◆ WORK ORDER ◆
Take each line in the entries below that holds "computer" and show it.
***
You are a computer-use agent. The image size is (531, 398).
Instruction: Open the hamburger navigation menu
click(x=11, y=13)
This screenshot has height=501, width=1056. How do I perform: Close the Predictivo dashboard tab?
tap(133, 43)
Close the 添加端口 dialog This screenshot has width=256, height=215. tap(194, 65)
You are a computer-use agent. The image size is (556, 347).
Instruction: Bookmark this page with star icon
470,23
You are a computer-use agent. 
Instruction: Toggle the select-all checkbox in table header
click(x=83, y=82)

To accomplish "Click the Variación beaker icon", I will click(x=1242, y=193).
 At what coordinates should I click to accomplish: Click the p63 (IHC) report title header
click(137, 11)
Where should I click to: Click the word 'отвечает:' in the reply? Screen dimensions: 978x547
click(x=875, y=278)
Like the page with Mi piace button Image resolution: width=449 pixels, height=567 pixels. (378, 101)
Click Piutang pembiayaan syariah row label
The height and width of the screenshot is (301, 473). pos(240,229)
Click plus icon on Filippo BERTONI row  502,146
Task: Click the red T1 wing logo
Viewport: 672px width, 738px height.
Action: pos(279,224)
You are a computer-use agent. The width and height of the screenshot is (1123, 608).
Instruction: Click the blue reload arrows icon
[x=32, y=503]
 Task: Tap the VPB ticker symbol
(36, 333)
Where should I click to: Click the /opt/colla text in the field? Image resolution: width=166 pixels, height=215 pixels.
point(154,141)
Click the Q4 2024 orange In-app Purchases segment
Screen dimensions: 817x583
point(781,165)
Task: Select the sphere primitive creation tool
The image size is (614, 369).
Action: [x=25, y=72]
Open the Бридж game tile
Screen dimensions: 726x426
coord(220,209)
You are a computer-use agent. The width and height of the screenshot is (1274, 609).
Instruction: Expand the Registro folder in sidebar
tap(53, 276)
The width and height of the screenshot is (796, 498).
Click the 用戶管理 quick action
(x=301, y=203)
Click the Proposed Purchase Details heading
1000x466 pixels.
***
◆ OUTPUT FOR THIS TASK ◆
You are a computer-use agent. The image size is (531, 398).
You are a computer-use agent. The image size is (556, 347).
You are a computer-use agent. 
You are a computer-use agent. The width and height of the screenshot is (1123, 608).
You are a computer-use agent. The width and height of the screenshot is (1274, 609).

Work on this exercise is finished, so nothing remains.